Home / Israel / Driverless Car Drives Off Cliff When Passenger Puts Barry Manilow On Repeat

Driverless Car Drives Off Cliff When Passenger Puts Barry Manilow On Repeat

“The passenger apparently subjected the vehicle to one or two more iterations of ‘Copacabana’ than any being can handle.”

wreckMaale Adummim, March 21 – An automated vehicle destroyed itself and its human cargo this morning by careening through a roadside barrier and tumbling down a steep hillside because the person inside kept playing terrible music, police are reporting.

Department spokesman Abed Ladaat told reporters that preliminary evidence indicates that around nine o’clock Wednesday morning, an automated car traveling from Jerusalem to Bet Shean via Highway 90 crashed through a retaining rail at the side of the road and plummeted twenty meters, killing the passenger and totaling the vehicle. According to forensics, the car was prompted to deviate from its programmed course by the passenger, a male in his forties, playing the song Copacabana by Barry Manilow for the fourth time in a row. The man’s identity will be withheld pending notification of his family.

“We have here a tragic case of negligence,” stated Ladaat. “No intelligent entity can be expected to tolerate such abuse, and the passenger apparently subjected the vehicle to one or two more iterations of Copacabana than any being can handle.”

Road safety activists cautioned against drawing conclusions from the incident regarding the safety of automated vehicles. “This is undoubtedly a special case,” noted Tash Tiyot of the National Road Safety Authority. “There remain vanishingly few cases of driverless cars behaving more dangerously than human drivers, and in this case, it’s actually surprising that the car lasted as long as it did. In some tests, driverless cars didn’t even last through a single playthrough of ‘Weekend in New England’ before crashing at top speed into the nearest available barrier. So this tragic incident in fact might demonstrate the superiority of this automated system over others, and certainly over human drivers. I would have driven into a wall at the first realization what I was hearing.”

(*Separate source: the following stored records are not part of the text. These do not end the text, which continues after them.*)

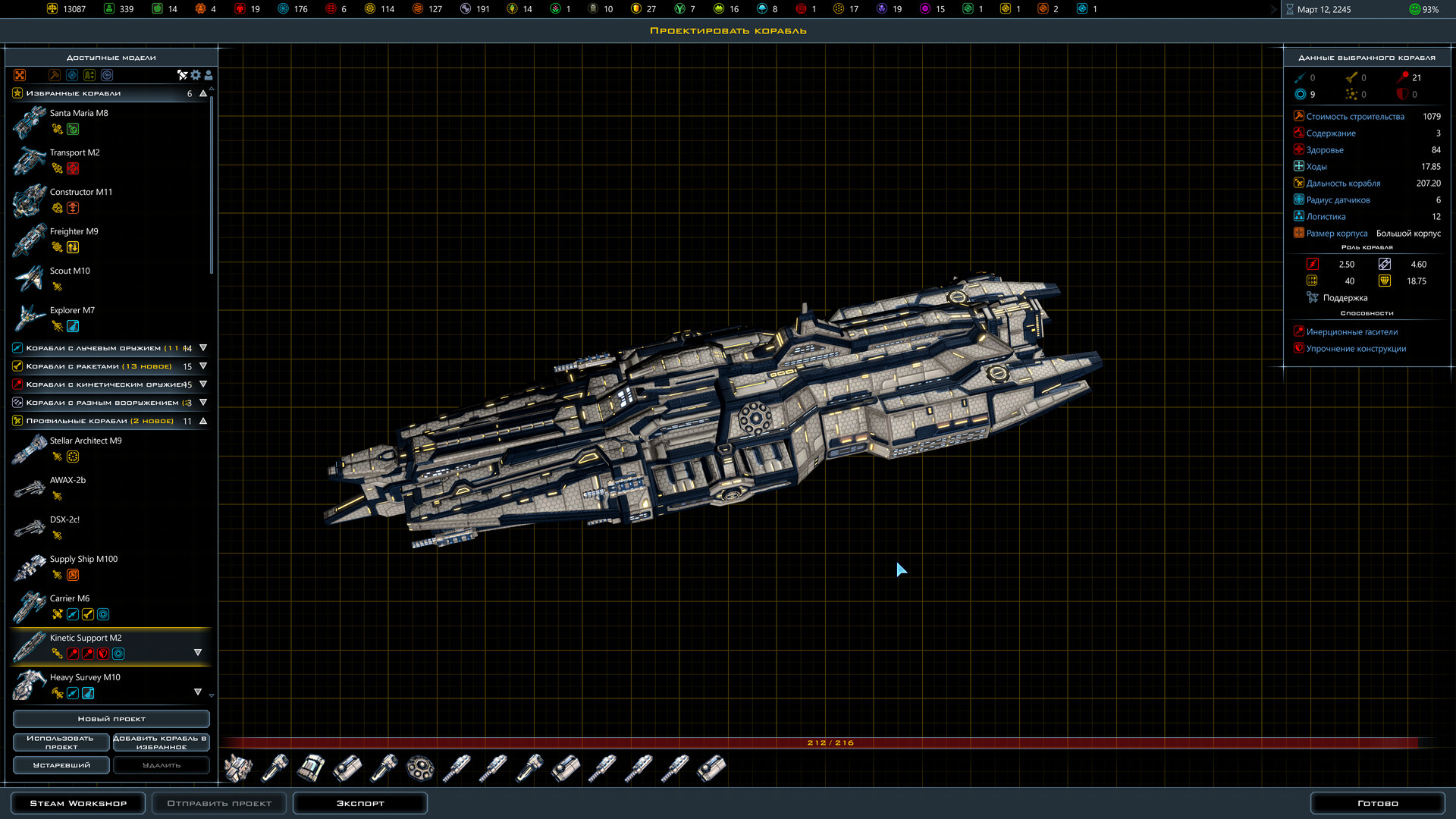
Task: Expand the Корабли с ракетами category
Action: [202, 366]
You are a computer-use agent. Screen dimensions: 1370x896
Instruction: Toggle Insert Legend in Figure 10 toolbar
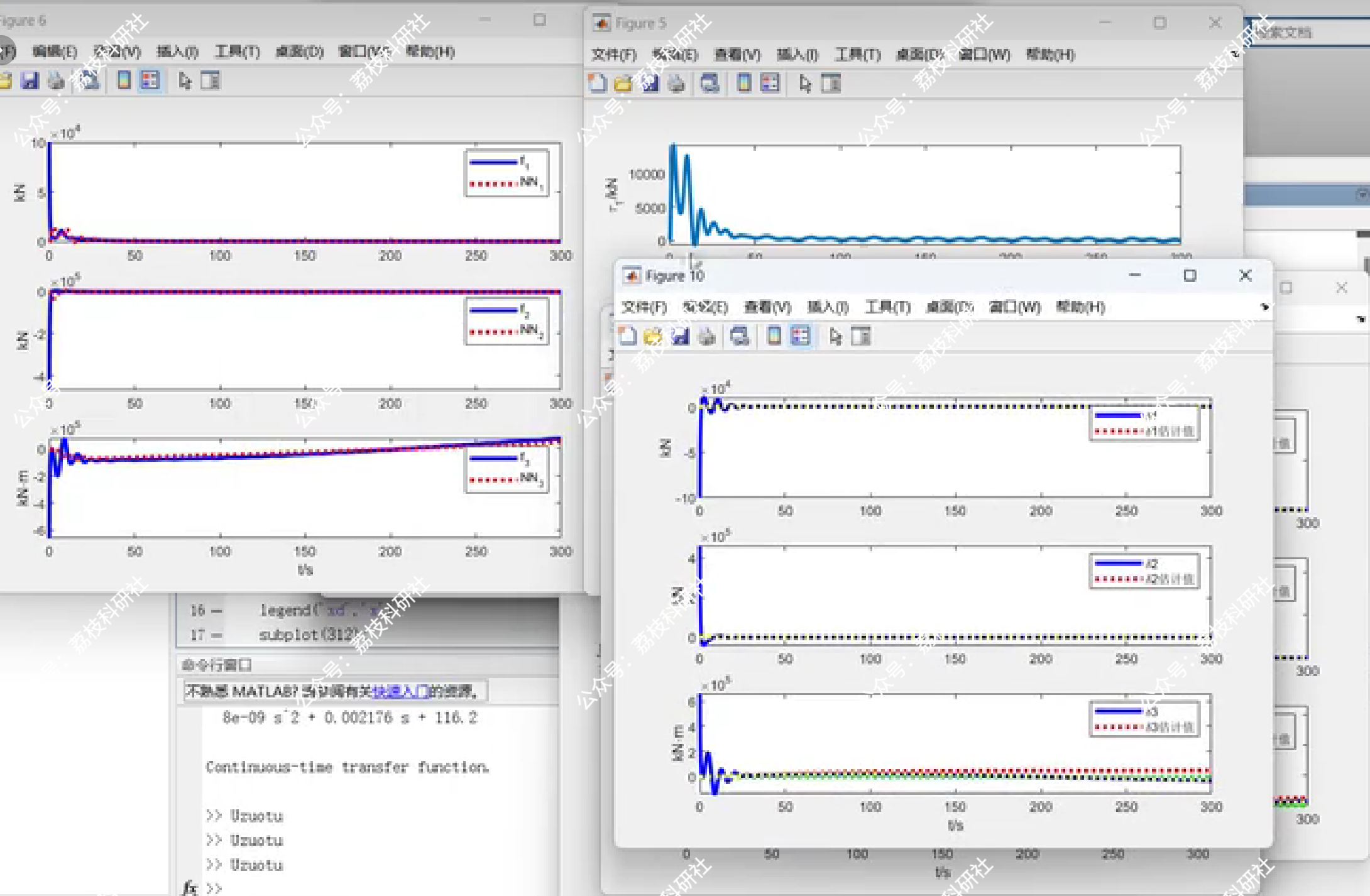click(800, 336)
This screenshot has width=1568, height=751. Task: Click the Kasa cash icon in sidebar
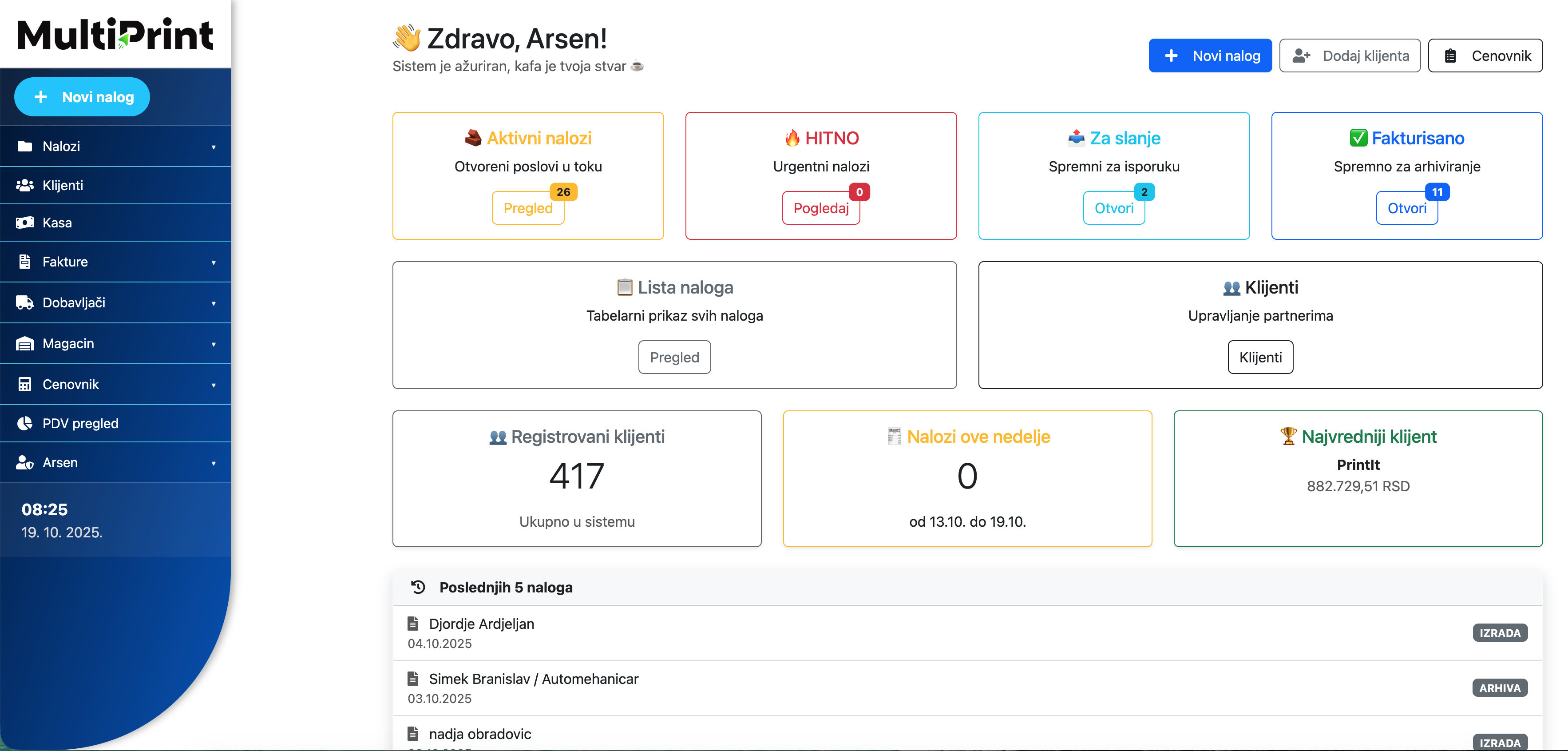(x=24, y=223)
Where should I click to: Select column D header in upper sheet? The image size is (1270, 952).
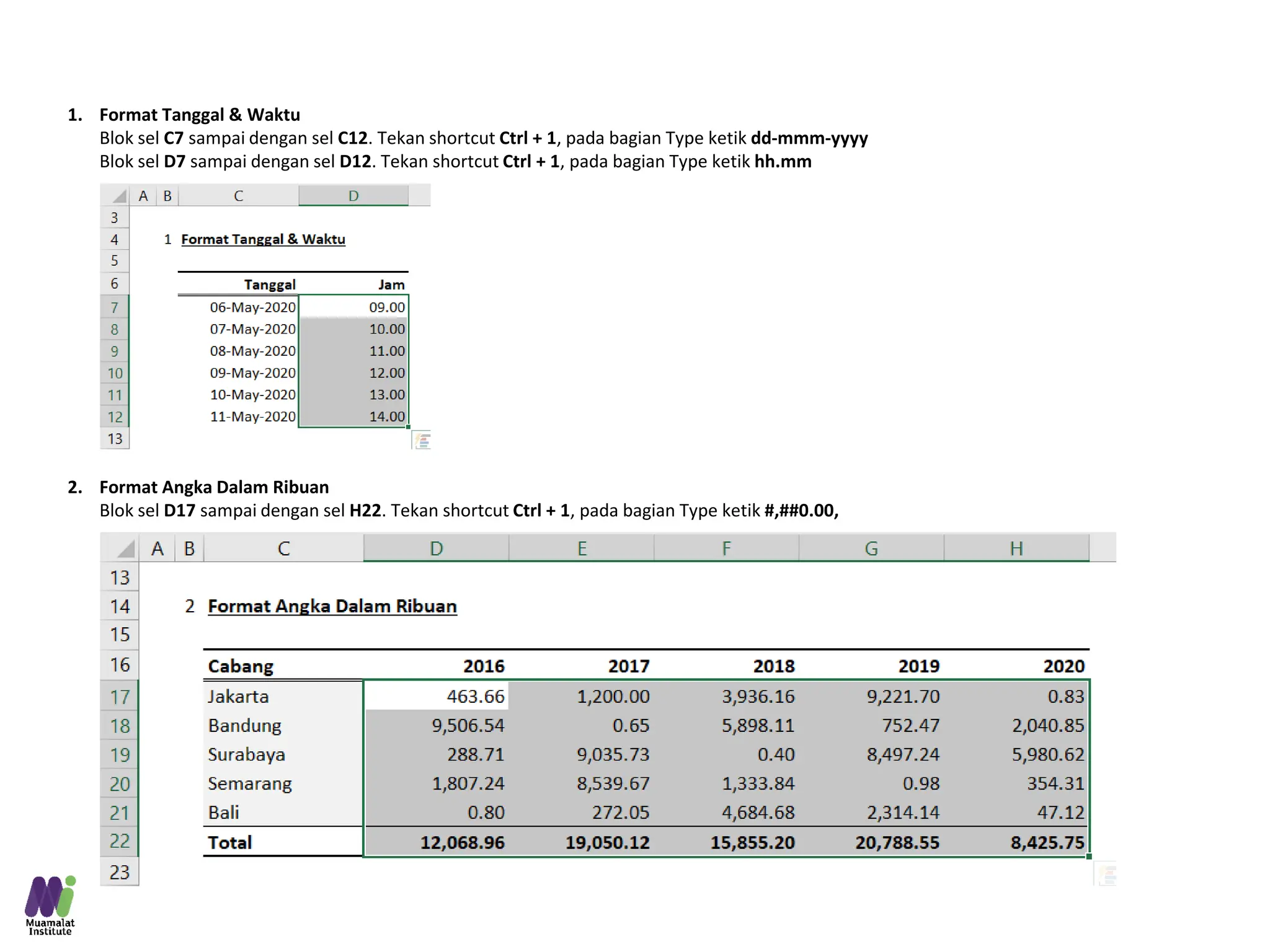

Driverless technology developers have struggled with similar issues in testing, but no previous music-related accidents have occurred on public roads. In 2015, a Google model caused itself to flip over and burst into flame after four minutes and thirty-three seconds of silence on the part of the human inside the vehicle, which investigators determined was caused by the car thinking it was a recording of John Cage’s 1952 avant-garde piece consisting only of the musicians sitting with their instruments at the ready and not playing for exactly that duration. The passenger suffered only minor injuries, but the company instituted a testing protocol that required human indication that Cage was not being played or performed.